第17話 黒い足跡

 もうこれ以上は無理な気がした。

 こんなものを見て、何も言わず黙って一人で抱えていることは出来ない気がした。

 ずっと我慢してきたけれど、もう、夫に告げなければならない。そうでなければ、自分は壊れる。すでに、体調に異常が生じ始めている。仕事も手につかなくなりつつあるし、峻也も幼いながらも何かに気がついているかも知れない。

 今日こそ、尋ねよう。

 ハンドバッグの奥底に沈めた口紅とピアスが、とてもつもなく重い。

 だが、伝えると決心したせいか、ほんの少しだけ勇気が出てきた。

 手紙を手早くしまい、部屋へ歩いていく。落ち着いて、深呼吸して、鍵を開ける。

 手応えがない。

 鍵を解錠するときには、間違いなくその手応えとしっかりと重い音がする。それなのに、音も感触もない。

 もう、勘弁してくれ。これ以上、どんな恐ろしいことがあるというのだ。

 ドアノブを握る手が震える。

 ゆっくりと自宅の玄関の扉を開いた史織は、目にした光景に、またも立ち眩みを起こしそうになった。

 玄関の三和土部分から廊下に向かって大きな足跡が点々と黒く付いていた。
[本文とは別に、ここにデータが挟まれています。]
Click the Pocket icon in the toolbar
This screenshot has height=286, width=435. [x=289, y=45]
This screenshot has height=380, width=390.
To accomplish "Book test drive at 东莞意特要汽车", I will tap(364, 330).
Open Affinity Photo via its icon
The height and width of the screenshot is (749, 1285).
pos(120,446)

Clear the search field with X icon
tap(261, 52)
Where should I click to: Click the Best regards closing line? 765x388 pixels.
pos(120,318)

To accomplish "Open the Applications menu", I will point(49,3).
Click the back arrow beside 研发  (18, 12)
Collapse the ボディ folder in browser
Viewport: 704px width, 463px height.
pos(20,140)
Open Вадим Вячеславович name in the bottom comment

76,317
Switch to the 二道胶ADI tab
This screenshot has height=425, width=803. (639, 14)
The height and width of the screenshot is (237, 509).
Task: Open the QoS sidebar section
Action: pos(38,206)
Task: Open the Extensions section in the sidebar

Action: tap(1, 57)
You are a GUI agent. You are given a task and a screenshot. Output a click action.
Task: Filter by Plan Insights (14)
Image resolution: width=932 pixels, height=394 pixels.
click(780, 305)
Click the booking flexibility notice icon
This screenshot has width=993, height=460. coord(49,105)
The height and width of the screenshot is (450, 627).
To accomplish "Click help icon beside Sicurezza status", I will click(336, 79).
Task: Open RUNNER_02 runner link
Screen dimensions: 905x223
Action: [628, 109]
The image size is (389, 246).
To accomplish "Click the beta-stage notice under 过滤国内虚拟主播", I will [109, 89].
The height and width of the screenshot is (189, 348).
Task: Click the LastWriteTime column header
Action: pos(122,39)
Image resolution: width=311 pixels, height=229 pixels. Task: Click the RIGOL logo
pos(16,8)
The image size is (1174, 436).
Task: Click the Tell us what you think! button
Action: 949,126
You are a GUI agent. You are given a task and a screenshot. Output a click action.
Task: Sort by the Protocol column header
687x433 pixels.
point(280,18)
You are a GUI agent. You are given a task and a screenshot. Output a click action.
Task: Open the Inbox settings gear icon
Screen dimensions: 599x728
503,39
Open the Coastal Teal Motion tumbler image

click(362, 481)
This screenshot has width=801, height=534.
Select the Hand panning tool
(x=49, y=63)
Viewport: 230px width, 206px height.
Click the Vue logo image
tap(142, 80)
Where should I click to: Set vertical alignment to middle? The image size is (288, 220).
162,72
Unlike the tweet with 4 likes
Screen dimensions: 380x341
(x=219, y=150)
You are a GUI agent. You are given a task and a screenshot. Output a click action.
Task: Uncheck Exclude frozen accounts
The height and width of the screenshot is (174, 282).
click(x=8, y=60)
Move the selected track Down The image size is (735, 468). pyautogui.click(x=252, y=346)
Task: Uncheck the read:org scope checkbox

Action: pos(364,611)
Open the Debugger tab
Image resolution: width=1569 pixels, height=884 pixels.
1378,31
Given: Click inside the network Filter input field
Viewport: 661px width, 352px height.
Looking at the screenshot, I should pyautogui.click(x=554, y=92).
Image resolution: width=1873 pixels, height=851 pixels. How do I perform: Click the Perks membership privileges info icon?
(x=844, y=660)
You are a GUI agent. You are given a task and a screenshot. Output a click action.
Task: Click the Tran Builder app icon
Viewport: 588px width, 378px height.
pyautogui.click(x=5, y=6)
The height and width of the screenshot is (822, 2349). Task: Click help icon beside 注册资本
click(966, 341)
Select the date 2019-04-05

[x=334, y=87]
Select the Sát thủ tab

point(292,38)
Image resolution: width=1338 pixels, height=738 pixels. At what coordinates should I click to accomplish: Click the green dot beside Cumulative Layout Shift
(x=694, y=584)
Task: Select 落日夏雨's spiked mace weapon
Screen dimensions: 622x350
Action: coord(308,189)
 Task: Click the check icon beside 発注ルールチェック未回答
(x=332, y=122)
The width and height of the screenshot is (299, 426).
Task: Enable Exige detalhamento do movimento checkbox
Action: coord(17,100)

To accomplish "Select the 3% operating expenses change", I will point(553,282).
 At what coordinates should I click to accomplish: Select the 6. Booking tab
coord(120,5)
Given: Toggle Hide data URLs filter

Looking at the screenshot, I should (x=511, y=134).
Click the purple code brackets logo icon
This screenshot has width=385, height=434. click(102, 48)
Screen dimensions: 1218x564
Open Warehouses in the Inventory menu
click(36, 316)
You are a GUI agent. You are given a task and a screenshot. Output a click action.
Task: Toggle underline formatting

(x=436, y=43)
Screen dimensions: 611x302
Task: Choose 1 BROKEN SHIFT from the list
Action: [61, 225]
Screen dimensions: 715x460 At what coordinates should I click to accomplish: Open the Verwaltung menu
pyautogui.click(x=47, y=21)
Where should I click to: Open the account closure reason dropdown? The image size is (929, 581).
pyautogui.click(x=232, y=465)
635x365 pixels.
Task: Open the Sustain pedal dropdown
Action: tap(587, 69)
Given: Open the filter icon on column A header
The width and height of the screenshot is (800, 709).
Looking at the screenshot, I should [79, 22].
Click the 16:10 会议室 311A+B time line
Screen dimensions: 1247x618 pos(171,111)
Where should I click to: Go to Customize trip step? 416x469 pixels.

それは、いかにも泥のついた長靴の跡と言った風情の、大きなそれだ。今日は一日晴天だったというのに、そんなことがあるだろうか。

 恐る恐る廊下の方を覗き込んで見る。ふと、下駄箱のドアがうっすらと開いていることに気がついた。廊下から他の部屋へ通じるドアの全てが開いている。

「・・・っ!!け、けいさつ・・・!!」

 その場で腰を抜かしてしまった史織は、バッグからスマホを取り出す。

 動転してしまって、どの番号へかけたらいいかすぐに判断がつかなかった。

「洋輝っ・・・!!洋輝っ・・・!!」

 這うようにして玄関を出て扉を閉める。そして、腰を抜かしたまま、廊下でスマホをどうにか操作した。

 電話した先は、仕事中の夫だ。

 滅多なことでは仕事中の夫に電話することなんて無い。

 過去にもほとんどした記憶はなかった。

 だから、気付いてくれれば、夫は異常事態だとわかってくれるはずだ。

「出て・・・出て・・・お願いだから・・・!!」

 ひきつった表情と声を出しながら、とにかく電話の向こうで夫の声がするのをいまかいまかと待ち続けた。